==== The data ====

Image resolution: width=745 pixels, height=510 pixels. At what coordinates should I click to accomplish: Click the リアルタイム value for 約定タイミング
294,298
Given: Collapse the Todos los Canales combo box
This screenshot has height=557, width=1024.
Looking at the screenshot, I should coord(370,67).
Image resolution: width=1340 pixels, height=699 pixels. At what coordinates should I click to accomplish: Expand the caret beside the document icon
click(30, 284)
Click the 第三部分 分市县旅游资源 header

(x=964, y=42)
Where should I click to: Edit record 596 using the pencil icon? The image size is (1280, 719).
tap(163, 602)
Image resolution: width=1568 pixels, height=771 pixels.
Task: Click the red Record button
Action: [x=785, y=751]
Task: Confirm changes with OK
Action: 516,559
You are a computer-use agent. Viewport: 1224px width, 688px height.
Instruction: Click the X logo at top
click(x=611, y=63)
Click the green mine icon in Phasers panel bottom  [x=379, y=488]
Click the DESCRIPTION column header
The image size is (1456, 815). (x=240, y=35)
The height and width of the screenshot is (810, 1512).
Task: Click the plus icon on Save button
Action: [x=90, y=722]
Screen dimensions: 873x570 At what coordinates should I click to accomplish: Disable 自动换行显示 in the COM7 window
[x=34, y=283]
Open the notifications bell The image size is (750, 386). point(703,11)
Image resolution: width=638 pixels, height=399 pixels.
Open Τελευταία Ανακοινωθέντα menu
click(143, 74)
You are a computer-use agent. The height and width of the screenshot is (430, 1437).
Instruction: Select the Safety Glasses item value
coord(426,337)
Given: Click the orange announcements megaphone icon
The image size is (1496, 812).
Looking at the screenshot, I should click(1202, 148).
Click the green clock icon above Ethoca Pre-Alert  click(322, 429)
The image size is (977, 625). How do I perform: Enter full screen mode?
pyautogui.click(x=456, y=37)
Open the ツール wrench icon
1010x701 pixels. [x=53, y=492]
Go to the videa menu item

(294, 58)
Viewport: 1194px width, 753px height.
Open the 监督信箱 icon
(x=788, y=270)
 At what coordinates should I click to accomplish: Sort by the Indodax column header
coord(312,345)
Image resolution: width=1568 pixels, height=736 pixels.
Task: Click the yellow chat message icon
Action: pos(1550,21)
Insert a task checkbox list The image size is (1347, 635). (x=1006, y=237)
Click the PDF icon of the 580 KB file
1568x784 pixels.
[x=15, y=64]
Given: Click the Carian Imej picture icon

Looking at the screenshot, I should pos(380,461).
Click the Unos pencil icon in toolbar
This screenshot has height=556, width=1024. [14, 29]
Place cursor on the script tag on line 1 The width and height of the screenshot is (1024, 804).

====

Work item :: Examine the entries and say how many of their lines hold the word "agent". No other words should accompany the number.

Response to this task :: 2